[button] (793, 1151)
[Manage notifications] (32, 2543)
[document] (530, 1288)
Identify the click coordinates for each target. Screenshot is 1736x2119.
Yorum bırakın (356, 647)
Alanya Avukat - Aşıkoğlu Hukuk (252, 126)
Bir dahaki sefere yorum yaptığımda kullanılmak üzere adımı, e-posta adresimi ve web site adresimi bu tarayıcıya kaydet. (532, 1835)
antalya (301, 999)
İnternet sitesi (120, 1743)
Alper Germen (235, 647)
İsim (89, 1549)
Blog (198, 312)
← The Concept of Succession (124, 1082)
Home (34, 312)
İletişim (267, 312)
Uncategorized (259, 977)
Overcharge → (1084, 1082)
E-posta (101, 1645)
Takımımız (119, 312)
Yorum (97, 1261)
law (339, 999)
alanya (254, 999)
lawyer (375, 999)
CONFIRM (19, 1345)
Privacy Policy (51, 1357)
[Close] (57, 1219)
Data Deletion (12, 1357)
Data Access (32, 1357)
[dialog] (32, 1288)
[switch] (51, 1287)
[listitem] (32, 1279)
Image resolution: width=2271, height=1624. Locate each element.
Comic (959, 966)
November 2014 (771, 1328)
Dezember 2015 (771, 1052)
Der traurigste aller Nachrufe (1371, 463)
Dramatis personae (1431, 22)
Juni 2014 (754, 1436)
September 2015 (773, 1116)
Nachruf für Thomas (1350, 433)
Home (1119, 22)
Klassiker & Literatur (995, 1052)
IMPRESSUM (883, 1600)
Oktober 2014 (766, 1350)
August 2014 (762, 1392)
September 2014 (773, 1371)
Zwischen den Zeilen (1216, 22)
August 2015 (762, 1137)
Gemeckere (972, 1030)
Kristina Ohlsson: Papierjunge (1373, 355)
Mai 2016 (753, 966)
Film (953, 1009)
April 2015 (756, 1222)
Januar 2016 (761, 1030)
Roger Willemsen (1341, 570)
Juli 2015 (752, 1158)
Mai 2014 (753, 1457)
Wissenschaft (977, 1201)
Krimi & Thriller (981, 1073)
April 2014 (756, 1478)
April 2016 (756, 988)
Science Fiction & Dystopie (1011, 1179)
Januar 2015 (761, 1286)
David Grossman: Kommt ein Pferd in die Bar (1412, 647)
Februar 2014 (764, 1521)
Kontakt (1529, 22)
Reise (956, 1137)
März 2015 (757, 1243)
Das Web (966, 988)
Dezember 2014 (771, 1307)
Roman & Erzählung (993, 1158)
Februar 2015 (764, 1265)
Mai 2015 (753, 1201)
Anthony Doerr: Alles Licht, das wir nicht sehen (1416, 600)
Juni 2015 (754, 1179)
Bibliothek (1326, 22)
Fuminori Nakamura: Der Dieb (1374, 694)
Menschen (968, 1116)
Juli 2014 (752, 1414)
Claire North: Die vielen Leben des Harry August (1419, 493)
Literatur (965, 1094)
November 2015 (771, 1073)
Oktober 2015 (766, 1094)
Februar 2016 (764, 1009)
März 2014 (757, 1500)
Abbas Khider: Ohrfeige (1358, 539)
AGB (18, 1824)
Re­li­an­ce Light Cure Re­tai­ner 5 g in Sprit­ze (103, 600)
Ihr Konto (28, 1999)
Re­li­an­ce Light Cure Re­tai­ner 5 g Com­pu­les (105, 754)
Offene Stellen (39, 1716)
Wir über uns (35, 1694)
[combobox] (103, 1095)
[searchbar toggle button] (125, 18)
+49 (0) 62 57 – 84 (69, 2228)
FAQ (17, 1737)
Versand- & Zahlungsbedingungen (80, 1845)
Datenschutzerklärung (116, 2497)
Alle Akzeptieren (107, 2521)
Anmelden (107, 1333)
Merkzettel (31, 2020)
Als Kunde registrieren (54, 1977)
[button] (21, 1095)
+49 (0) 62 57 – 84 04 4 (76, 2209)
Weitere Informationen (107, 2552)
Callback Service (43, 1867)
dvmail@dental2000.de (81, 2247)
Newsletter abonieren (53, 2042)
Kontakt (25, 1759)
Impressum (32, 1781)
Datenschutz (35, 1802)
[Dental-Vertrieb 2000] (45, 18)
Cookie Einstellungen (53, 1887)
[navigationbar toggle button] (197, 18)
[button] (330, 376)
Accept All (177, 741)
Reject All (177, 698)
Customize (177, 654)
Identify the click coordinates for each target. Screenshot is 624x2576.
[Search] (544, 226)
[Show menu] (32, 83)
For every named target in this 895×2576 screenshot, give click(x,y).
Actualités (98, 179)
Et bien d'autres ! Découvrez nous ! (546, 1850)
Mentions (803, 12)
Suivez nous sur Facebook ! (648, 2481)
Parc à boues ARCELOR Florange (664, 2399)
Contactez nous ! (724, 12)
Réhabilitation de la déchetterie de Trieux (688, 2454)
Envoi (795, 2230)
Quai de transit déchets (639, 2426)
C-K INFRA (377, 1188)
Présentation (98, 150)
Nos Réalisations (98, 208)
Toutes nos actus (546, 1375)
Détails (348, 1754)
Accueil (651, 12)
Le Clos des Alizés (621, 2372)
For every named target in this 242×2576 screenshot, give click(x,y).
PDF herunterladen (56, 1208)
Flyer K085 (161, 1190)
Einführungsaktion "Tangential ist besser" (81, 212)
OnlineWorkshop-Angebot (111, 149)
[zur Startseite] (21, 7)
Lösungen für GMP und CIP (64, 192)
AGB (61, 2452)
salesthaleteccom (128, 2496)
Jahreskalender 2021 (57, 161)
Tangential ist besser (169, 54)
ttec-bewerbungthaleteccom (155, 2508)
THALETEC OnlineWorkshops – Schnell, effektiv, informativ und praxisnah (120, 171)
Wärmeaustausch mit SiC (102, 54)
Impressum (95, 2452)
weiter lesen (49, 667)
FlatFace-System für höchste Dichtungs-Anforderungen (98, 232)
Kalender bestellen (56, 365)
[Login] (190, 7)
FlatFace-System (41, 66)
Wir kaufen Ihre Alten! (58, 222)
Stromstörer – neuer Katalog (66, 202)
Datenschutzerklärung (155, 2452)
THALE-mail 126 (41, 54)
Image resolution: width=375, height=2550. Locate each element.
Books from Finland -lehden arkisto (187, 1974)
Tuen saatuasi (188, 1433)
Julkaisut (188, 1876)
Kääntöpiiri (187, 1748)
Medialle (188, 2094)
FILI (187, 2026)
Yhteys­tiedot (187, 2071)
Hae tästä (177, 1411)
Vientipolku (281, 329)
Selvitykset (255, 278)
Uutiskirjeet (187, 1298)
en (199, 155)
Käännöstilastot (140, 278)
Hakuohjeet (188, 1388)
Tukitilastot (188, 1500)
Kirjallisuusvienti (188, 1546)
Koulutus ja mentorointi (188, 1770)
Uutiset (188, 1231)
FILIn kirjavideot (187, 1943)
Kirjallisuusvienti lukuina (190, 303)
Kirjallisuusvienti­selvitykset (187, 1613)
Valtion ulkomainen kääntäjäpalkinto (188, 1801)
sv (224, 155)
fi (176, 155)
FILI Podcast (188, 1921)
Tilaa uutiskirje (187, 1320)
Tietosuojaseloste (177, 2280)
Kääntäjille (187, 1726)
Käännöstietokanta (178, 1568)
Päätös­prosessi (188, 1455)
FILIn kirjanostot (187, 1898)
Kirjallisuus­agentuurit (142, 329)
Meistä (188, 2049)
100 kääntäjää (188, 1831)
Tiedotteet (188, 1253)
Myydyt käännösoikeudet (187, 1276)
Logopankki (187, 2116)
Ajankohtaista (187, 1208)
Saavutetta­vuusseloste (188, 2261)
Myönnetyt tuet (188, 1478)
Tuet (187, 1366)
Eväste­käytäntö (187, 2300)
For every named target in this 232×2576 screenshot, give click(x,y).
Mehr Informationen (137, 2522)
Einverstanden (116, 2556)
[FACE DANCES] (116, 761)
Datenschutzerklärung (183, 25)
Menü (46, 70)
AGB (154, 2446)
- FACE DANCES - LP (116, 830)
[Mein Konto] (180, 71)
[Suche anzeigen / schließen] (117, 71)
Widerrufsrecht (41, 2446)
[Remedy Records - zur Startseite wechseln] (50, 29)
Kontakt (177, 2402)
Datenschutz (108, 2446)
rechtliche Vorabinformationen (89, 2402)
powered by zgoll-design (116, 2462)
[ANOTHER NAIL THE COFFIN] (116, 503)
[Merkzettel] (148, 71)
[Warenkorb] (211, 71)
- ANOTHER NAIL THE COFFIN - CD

# Activity
Copy exactly the lines above, starting at the opening line and finishing at the line in which "Dezember 2015 (771, 1052)" occurs.

# Output for this task
[button] (793, 1151)
[Manage notifications] (32, 2543)
[document] (530, 1288)
Identify the click coordinates for each target. Screenshot is 1736x2119.
Yorum bırakın (356, 647)
Alanya Avukat - Aşıkoğlu Hukuk (252, 126)
Bir dahaki sefere yorum yaptığımda kullanılmak üzere adımı, e-posta adresimi ve web site adresimi bu tarayıcıya kaydet. (532, 1835)
antalya (301, 999)
İnternet sitesi (120, 1743)
Alper Germen (235, 647)
İsim (89, 1549)
Blog (198, 312)
← The Concept of Succession (124, 1082)
Home (34, 312)
İletişim (267, 312)
Uncategorized (259, 977)
Overcharge → (1084, 1082)
E-posta (101, 1645)
Takımımız (119, 312)
Yorum (97, 1261)
law (339, 999)
alanya (254, 999)
lawyer (375, 999)
CONFIRM (19, 1345)
Privacy Policy (51, 1357)
[Close] (57, 1219)
Data Deletion (12, 1357)
Data Access (32, 1357)
[dialog] (32, 1288)
[switch] (51, 1287)
[listitem] (32, 1279)
Image resolution: width=2271, height=1624. Locate each element.
Comic (959, 966)
November 2014 (771, 1328)
Dezember 2015 (771, 1052)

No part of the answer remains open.